Adán Ramírez Serret
Abril 04, 2025
Los fenómenos de la naturaleza son, muchas veces, terribles cuando se viven en carne propia. Los tornados, volcanes en erupción o las tormentas arrasan por todos aquellos lugares que pasan dejando tristeza y desolación. La humanidad siempre ha sentido fascinación por estos fenómenos que han sido achacados a dioses caprichosos, fúricos o justos. Pareciera como si las catástrofes tuvieran un lenguaje en el cerebro animista de los humanos. Sin embargo, estas “expresiones” de la naturaleza, si no se viven en carne propia, también están cargadas de una profunda belleza, pues el mundo es una de las fuentes más profundas y ricas para los artistas. Así, los tornados, las erupciones de los volcanes y las tormentas se transforman en algo terriblemente hermoso en poemas y lienzos. Además de ser fenómenos que aleccionan mucho sobre la fuerza de la naturaleza son un despliegue de belleza el aire furioso de un tornado que crea un remolino gigantesco que eriza la piel; la lava hirviendo expulsada por la boca de volcán es la esencia de la Tierra, o un huracán son el agua, la luz y el viento fundiéndose en uno solo. Sobre esto último pienso en particular en varias de las obras del pintor inglés William Turner en las cuales se dedica de manera obsesiva a retratar tormentas de muchos colores y formas que son obras en las que perderse, en donde el arte hace posible disfrutar aquello que en la vida real es imposible.

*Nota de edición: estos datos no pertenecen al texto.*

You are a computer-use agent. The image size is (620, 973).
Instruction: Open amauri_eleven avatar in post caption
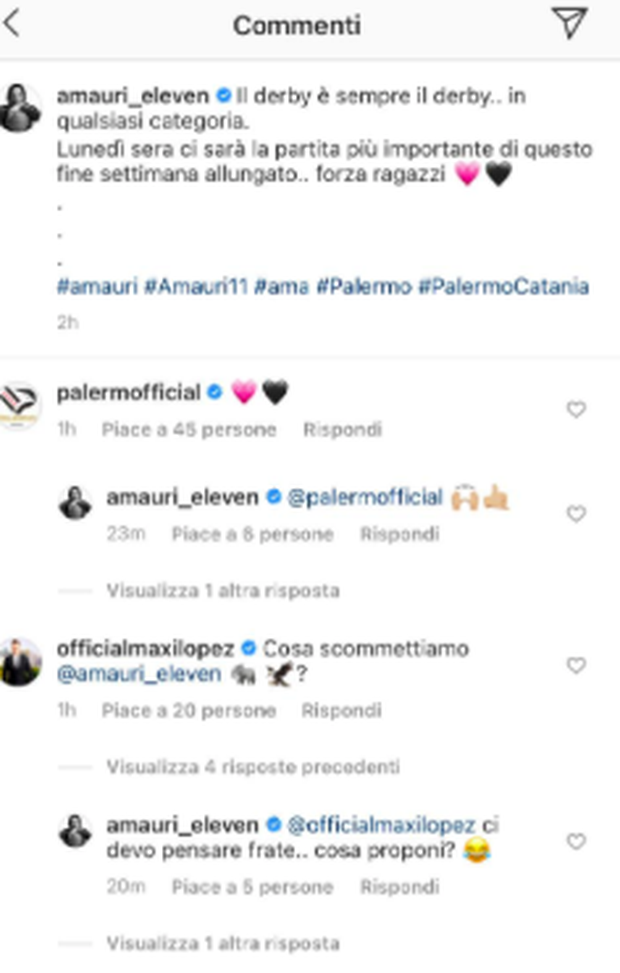coord(20,109)
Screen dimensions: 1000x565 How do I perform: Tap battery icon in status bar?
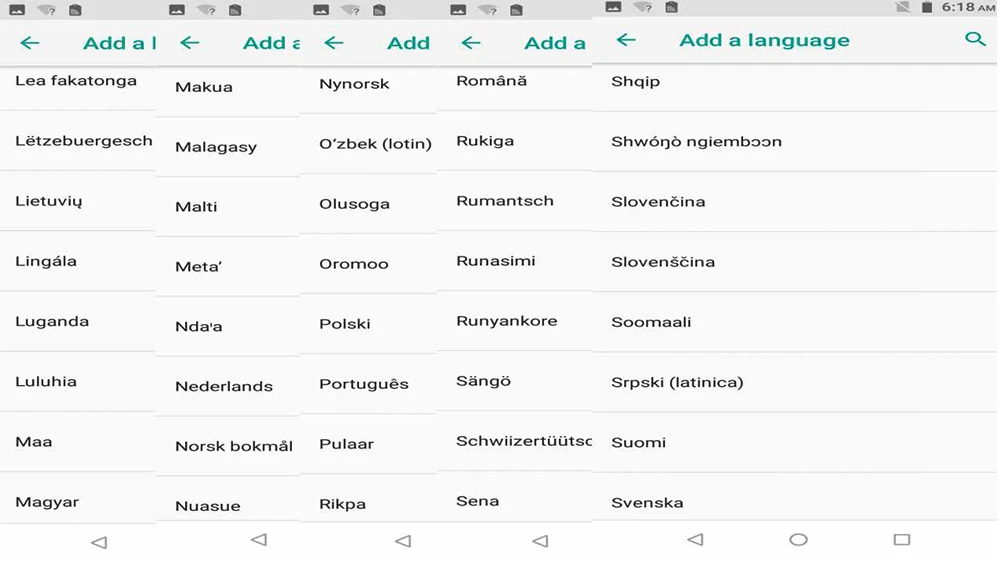click(x=927, y=7)
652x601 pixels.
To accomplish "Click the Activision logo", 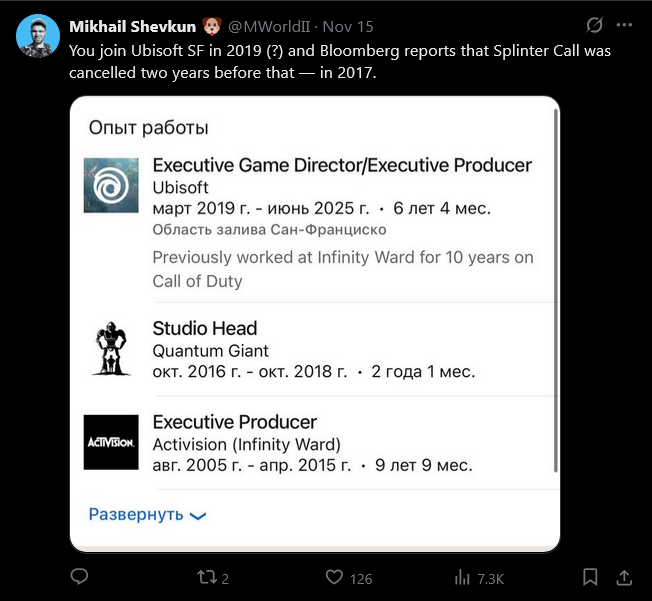I will pyautogui.click(x=111, y=442).
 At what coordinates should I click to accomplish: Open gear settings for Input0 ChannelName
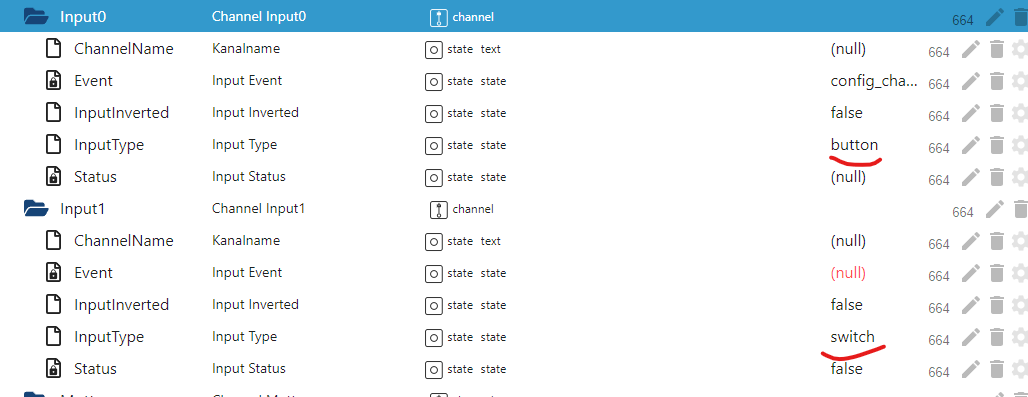point(1020,49)
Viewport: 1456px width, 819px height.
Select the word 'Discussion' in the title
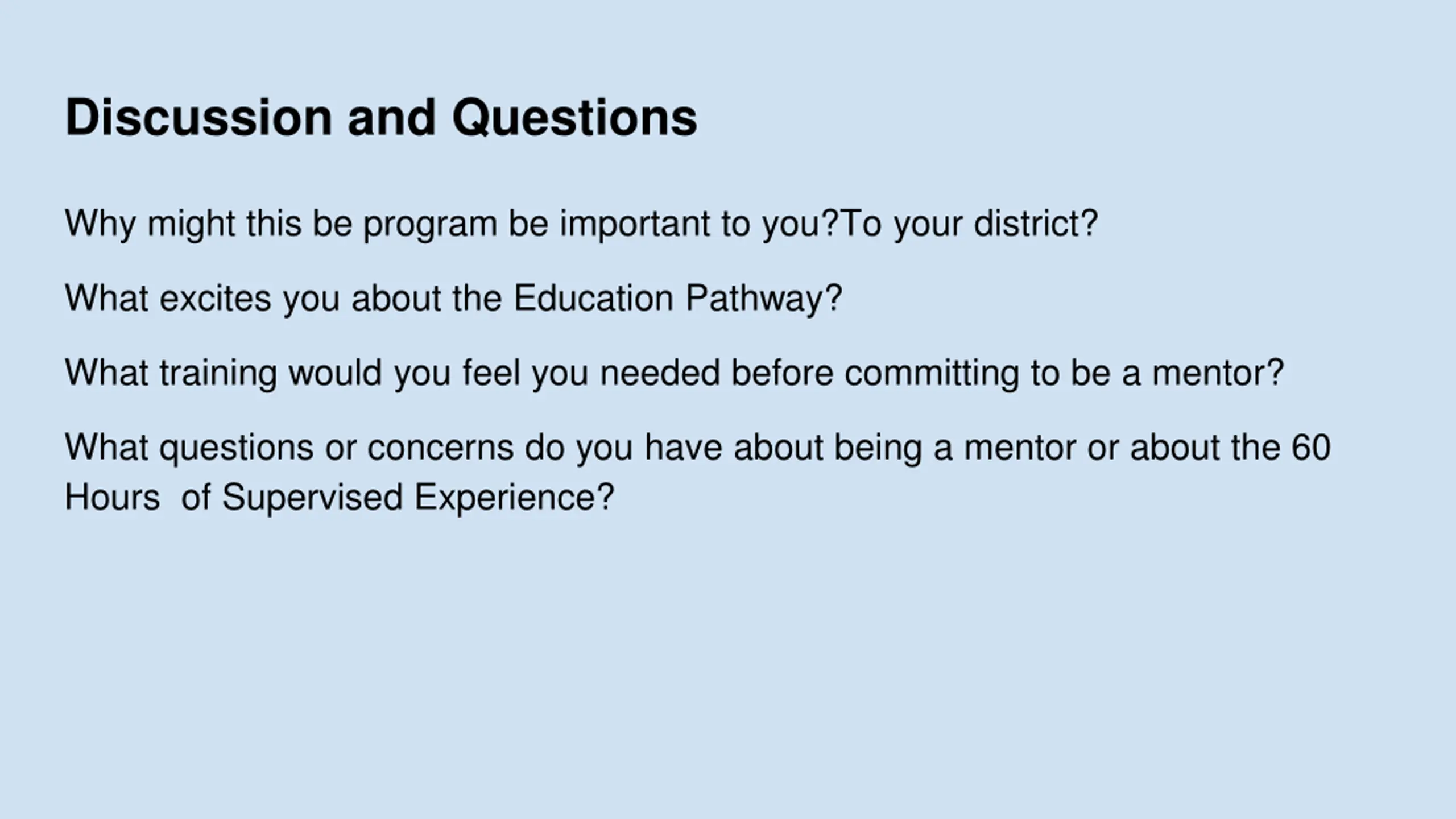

Lo mismo otro William, pero este dramaturgo, de apellido Shakespeare usó uno de estos fenómenos para su última obra, La tempestad, en donde un grupo de europeos se dirige hacia el llamado en aquellos tiempos Nuevo Mundo que fascinó al Viejo Mundo. En esta obra, entre sus muchas maravillas, hay un personaje, Ariel, un tanto mágico, cuyo nombre es neutro y por lo tanto ambiguo, no se sabe del todo si es hombre o mujer o ninguno de los dos. Mismo que ha fascinado a Ariel Florencia Richards (Santiago, 1981), quien en su última novela hace alusión a él y sugiere de dónde viene su nombre con el cual se definió cuando cambió de género. Esto lo cuenta en su más reciente novela Inacabada, que es una confesión, un viaje y una reflexión sobre el cambio de género, en donde problematiza de manera precisamente literaria un relato en donde la historia principal es el cambio de género, dice: “Y lo cierto es que el lenguaje y el cuerpo son posiblemente las herramientas performativas más poderosas que tenemos para desplegarnos pero también para remover e inquietar eso que no nos define y que nos incomoda. Las palabras que pronunciamos –que performamos y escribimos–, nos permiten comunicar quienes somos. En ese sentido, el lenguaje nos da la posibilidad de cambiar”. En efecto, la obra literaria siempre es performativa, es una puesta en escena del lenguaje que al mismo tiempo se reafirma y renueva e Inacabada emparenta al cambio de género, de hombre a mujer, con el arte moderno, pues es lo opuesto a la belleza tradicional apolínea, en donde se busca una belleza en donde todo esté terminado, que la obra, la creación, estén lo más pulidas posibles. Quizá sea para entender mejor, que las historias tengan un final claro y cerrado para asimilarlo mejor, para saber qué fue lo que en realidad pasó. Pero el arte moderno a partir del siglo XIX ha iniciado otras búsquedas en donde la belleza puede ser oscura o amarga, en donde los finales son abiertos. Obras inacabadas no por pereza o confusión sino porque el fragmento, la ruptura, el borrador son la obra buscada.
Así, Florencia cuenta la historia de Juana, una mujer que emprende un viaje junto a su madre en donde el cambio de sexo es el eje de la historia. Un tête a tête en el cual el amor intenso de la familia busca las formas apolíneas, aquello que debe ser tan claro como la luz que hace azul el cielo, mientras Juana, porque así es su humanidad y se lo exige la libertad, quiere enfrentar las tormentas que son violentas, pero también extrañamente bellas.
Ariel Florencia Richards, Inacabada, Barcelona, Random House, 2024. 161 páginas.